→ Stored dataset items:
- - - - -

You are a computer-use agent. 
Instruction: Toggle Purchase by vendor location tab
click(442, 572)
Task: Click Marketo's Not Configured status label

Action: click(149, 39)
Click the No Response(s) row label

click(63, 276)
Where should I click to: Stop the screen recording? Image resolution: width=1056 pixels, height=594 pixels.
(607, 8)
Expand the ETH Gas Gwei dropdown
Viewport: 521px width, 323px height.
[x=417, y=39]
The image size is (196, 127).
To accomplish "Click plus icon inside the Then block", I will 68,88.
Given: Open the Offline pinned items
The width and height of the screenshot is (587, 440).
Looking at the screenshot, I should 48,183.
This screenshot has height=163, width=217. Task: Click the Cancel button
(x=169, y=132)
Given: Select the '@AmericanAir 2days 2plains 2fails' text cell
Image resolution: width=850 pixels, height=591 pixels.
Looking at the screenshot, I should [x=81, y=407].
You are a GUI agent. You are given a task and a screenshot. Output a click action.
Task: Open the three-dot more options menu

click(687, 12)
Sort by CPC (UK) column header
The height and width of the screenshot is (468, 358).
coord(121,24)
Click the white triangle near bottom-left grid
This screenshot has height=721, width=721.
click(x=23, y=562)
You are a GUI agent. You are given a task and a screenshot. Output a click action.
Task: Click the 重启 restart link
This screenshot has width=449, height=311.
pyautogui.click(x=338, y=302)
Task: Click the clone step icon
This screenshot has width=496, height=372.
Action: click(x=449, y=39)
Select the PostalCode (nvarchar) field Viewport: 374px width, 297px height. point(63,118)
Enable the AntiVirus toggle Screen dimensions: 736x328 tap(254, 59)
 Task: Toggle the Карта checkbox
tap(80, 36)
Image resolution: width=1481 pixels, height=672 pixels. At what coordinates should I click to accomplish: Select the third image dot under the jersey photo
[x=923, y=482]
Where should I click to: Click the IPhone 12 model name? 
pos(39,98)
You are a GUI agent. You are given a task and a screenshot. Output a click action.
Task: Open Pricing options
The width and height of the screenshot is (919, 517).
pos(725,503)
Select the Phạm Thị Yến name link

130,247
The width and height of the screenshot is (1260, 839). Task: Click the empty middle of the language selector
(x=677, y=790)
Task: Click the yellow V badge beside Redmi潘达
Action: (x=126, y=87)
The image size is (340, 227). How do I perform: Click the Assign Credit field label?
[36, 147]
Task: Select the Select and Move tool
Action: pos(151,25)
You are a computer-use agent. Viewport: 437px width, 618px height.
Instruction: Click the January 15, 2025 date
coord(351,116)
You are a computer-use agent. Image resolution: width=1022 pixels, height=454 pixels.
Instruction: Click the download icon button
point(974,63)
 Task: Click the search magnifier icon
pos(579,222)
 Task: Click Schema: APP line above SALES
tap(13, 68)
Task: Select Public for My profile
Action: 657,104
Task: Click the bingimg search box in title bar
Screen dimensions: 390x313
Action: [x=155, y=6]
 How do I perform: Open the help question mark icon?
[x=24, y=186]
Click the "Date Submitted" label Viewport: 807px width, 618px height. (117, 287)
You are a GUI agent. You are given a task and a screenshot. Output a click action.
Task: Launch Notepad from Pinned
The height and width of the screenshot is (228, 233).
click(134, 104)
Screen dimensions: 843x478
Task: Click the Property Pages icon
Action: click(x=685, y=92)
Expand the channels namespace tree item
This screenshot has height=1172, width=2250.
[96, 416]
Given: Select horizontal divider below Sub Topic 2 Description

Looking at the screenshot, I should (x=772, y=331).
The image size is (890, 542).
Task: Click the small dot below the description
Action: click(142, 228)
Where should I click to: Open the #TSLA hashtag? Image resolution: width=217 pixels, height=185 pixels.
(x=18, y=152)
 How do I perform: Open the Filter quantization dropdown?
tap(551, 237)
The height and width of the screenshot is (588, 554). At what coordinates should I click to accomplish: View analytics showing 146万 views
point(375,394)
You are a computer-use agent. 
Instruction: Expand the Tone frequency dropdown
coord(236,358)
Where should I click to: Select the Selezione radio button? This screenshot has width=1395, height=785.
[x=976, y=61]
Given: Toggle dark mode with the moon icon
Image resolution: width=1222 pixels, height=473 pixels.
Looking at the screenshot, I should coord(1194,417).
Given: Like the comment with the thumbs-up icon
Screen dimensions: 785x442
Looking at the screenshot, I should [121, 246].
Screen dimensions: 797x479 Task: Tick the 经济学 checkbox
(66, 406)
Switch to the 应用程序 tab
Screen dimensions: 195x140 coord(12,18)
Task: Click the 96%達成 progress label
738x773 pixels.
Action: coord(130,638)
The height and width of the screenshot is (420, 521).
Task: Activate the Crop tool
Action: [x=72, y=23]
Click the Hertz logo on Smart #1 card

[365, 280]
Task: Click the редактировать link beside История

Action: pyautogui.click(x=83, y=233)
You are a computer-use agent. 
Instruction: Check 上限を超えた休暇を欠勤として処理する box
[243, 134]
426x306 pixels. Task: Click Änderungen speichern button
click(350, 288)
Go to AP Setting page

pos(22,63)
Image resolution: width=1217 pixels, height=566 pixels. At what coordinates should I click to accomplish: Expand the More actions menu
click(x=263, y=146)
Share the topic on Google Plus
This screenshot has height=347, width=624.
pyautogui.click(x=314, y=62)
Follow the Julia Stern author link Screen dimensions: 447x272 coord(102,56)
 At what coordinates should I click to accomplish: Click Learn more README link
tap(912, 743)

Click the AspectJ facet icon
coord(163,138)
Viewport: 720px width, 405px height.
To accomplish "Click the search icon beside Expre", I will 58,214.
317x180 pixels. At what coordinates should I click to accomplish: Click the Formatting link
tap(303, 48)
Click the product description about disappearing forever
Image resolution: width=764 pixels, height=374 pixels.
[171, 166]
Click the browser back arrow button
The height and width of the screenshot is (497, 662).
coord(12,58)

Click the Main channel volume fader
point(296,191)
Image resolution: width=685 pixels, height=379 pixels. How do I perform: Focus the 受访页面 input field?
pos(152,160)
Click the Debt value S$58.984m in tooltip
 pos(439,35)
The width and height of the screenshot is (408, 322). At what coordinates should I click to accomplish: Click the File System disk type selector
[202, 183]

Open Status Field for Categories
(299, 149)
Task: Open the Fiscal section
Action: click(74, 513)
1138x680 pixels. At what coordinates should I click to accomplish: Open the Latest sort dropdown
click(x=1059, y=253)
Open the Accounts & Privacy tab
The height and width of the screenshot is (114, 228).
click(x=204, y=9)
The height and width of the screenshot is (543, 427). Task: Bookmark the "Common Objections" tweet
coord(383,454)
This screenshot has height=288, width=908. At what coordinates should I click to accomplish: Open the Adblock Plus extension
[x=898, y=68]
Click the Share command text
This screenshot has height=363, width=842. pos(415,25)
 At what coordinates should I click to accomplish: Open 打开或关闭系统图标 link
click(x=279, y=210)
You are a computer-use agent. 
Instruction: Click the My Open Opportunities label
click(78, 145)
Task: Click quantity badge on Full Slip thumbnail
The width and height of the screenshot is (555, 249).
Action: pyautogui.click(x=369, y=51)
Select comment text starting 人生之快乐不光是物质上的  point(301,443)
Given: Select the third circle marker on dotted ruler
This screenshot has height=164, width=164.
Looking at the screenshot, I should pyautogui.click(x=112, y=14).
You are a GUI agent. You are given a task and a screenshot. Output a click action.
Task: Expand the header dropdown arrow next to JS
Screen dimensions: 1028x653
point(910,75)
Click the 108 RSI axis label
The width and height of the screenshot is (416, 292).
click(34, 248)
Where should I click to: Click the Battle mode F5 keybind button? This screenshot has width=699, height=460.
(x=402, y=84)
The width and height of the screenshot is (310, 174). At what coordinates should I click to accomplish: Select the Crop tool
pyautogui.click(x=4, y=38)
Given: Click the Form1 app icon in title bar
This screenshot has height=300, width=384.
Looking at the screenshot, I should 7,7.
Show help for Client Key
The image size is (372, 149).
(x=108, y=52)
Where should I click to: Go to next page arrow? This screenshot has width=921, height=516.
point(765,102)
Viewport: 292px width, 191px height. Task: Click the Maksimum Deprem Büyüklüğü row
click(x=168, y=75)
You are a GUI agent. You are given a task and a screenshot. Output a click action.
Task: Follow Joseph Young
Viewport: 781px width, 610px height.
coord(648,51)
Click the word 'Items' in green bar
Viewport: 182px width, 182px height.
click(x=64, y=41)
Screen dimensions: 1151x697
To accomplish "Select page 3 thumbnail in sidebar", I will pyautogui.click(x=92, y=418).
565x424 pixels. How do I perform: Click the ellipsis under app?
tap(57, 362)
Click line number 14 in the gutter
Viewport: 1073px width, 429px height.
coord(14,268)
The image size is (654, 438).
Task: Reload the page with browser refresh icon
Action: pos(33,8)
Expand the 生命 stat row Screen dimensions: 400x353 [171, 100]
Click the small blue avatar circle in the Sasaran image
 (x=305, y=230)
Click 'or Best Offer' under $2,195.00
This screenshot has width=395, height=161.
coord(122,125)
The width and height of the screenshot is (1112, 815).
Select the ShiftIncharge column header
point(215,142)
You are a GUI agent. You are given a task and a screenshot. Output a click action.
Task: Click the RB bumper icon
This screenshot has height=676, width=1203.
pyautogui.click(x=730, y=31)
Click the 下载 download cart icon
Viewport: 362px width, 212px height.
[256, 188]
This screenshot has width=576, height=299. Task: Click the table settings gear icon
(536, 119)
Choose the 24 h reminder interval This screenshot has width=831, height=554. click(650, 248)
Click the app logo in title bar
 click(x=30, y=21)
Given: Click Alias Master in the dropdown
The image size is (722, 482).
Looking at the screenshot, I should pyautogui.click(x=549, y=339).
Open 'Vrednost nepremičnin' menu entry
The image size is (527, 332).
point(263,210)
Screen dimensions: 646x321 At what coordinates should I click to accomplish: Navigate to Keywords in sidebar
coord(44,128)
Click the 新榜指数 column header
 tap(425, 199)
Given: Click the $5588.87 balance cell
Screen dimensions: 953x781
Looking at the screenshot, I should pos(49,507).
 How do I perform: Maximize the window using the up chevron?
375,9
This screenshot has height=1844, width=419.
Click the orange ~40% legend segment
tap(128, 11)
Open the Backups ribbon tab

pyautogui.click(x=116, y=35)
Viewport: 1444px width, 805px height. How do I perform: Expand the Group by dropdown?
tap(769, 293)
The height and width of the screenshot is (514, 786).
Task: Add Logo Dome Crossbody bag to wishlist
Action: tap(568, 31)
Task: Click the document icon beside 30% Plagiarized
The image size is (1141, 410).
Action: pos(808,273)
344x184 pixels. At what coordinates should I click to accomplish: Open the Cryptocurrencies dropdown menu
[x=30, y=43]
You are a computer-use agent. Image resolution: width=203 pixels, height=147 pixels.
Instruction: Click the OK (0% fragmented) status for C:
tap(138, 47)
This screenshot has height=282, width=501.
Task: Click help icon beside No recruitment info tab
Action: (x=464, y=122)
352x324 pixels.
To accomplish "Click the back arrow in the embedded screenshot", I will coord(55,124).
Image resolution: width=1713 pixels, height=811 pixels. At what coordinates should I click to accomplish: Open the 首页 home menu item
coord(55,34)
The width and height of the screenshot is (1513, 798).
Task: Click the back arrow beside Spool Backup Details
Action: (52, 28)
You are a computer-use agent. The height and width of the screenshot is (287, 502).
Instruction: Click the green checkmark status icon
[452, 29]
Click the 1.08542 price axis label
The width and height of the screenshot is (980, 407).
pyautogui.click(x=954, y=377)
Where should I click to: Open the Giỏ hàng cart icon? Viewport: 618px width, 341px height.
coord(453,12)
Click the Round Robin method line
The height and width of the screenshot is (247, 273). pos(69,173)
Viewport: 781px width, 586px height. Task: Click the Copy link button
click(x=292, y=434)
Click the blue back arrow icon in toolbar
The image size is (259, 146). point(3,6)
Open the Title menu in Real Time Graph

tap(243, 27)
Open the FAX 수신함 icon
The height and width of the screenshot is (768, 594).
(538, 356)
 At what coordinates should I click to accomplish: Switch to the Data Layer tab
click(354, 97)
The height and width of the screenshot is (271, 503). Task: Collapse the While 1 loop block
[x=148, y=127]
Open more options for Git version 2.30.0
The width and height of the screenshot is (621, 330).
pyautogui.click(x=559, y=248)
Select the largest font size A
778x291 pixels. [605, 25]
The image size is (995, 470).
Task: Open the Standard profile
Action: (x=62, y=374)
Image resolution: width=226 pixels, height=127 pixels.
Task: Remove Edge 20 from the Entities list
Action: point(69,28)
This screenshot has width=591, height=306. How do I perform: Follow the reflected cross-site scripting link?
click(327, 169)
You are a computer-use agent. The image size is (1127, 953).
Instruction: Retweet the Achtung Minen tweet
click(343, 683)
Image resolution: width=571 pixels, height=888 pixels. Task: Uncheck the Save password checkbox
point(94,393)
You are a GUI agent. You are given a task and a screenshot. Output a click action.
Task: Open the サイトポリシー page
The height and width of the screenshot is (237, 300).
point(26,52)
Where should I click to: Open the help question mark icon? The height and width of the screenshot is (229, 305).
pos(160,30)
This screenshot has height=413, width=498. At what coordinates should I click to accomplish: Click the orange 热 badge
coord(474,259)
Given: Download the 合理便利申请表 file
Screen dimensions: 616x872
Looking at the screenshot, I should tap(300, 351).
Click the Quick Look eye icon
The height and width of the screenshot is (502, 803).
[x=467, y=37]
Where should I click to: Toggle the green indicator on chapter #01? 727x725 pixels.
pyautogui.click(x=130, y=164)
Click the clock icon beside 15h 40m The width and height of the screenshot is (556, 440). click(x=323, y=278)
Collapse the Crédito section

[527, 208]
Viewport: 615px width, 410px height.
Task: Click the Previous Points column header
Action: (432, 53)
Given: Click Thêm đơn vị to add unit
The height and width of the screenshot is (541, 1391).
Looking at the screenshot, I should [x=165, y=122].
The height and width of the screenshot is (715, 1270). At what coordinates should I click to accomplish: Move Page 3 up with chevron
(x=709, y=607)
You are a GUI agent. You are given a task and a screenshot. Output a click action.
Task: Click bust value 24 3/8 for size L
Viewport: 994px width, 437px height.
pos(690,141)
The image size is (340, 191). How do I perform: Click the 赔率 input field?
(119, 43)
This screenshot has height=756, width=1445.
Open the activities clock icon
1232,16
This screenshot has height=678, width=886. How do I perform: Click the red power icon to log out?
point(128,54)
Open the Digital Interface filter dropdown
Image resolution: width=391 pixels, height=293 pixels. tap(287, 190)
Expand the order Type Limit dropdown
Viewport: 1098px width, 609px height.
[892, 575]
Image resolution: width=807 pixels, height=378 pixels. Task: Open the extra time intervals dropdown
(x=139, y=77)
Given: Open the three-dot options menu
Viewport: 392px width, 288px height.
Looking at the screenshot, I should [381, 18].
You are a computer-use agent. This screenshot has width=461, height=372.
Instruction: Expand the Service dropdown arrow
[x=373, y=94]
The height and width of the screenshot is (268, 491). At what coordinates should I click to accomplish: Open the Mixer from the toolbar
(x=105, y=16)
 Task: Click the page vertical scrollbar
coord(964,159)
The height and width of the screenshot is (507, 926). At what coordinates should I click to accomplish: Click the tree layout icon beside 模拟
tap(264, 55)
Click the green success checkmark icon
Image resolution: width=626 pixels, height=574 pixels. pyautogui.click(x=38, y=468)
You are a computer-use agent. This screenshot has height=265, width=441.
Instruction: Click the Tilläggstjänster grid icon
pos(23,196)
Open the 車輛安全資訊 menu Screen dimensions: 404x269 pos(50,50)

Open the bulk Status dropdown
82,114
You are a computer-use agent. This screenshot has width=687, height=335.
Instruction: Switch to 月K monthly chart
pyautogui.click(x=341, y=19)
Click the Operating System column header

- - - - -

→ Problem requirements: Figure out how many lines of the data above include "comment", then give the number and nothing more.

→ Exercise solution: 2